Adjustments for Low Carb
If you are on a low-carb or Keto diet, simply cut out the quinoa and chickpeas. The rest of it is approved. I often will make two bowls and leave one low carb for me.
Where to get Tahini
Most grocery stores have Tahini in their specialty section. Trader Joes has the best one (in my opinion). It has a deep nutty flavor, as it is derived from sesame seeds.
The Recipe
I usually double this recipe and triple the salad dressing if I’m using quinoa, simply because it soaks it up so much. Let me know if you try it and what you think!
PrintMediterranean Quinoa Kale Tahini Salad
This is a versatile, hearty salad that will last all week long. Double the dressing if you like your salad extra flavorful.
Ingredients
Dressing:
1/4 c. Tahini
3 Tbsp. Lemon juice
1 clove garlic, minced
1 tsp. Dijon
1/4 c. Mayonnaise
2 Tbsp. Water
A pinch of red pepper flakes
Salt and pepper to taste
Salad:
1 carton Baby Kale
1 can garbanzo beans (toasted)
1 head broccoli, diced
2 red peppers, diced
1/2 red onion, minced
1 bunch parsley, chopped
1 tomato, diced
1/2 cup Kalamata olives (optional)
1/4 c. Sunflower seeds, toasted
Quinoa;
1 cup Quinoa
1 3/4 c. Water or chicken broth
1 tsp. Olive oil
Salt
Instructions
Cook the quinoa by boiling the 1 3/4 water or broth with olive oil. Add the quinoa and cook on low for 15 min. with a lid on. Fluff with a fork. Let cool in the refrigerator.
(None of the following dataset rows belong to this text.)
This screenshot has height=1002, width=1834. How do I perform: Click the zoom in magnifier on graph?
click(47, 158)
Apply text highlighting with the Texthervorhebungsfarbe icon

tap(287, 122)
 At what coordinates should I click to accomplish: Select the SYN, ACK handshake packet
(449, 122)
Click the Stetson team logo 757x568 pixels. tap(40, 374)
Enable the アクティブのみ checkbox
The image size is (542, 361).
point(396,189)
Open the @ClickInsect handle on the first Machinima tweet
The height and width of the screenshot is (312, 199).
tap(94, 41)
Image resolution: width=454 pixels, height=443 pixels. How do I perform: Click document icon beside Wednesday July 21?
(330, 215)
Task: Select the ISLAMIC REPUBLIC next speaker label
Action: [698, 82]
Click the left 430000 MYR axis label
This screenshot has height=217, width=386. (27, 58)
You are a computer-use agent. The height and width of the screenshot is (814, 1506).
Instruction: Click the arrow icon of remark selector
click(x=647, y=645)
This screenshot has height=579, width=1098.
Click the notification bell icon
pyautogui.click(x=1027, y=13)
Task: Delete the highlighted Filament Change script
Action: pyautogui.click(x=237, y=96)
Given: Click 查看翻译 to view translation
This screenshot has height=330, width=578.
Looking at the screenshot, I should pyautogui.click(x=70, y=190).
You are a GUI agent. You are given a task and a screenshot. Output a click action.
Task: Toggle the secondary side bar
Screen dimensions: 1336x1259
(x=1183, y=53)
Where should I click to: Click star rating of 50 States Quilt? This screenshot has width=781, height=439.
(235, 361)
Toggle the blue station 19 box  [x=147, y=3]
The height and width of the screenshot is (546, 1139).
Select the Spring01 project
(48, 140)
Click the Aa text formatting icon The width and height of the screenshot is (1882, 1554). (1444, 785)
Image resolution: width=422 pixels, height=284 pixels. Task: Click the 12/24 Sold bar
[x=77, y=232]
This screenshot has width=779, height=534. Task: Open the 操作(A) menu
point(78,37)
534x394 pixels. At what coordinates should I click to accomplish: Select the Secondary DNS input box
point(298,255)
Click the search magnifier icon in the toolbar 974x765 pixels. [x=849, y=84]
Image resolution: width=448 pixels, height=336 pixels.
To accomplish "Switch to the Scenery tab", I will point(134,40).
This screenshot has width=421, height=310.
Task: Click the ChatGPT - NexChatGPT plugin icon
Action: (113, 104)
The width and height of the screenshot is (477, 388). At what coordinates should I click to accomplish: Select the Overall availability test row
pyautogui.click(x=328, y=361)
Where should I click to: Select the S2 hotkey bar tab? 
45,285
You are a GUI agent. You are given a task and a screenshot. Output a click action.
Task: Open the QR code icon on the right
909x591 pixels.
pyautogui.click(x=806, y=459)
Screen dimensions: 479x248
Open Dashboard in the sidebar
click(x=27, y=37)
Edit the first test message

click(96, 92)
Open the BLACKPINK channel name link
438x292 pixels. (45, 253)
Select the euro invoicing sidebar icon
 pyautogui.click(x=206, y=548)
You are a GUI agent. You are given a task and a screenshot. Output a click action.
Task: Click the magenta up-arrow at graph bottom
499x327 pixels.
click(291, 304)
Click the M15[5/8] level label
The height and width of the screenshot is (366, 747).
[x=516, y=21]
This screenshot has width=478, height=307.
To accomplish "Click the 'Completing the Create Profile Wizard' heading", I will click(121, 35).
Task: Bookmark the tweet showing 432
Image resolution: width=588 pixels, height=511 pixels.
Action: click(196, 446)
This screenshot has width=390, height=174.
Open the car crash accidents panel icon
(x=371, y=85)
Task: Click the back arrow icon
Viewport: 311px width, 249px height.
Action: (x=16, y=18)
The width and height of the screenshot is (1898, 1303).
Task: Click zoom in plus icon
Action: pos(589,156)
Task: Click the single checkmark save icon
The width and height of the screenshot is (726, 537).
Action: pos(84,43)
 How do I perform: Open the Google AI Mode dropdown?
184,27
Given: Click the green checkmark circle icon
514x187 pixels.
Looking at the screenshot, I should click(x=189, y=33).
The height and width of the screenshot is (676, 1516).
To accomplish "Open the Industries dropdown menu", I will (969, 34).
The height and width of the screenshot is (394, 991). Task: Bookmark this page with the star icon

Place chopped kale in a salad bowl.
Roast the chickpeas by spraying or tossing with a little bit of oil and placing in a sauté pan until golden brown. Add to the kale.
Then add the chopped broccoli, red peppers, onion, and parsley to the kale.
To prepare the salad dressing combine the tahini, olive oil, lemon juice, garlic, mustard, red pepper flakes, and mayonnaise in a bowl. Whisk until well blended. Add salt and pepper to taste.
Add the quinoa to the salad greens after it has cooled. Add the tomatoes, Kalamata olives, and sunflower seeds if using.
Pour the salad dressing over the salad and serve immediately.
Note: The quinoa will soak up the dressing quickly, so only toss and serve the amount you will eat and save the rest for later.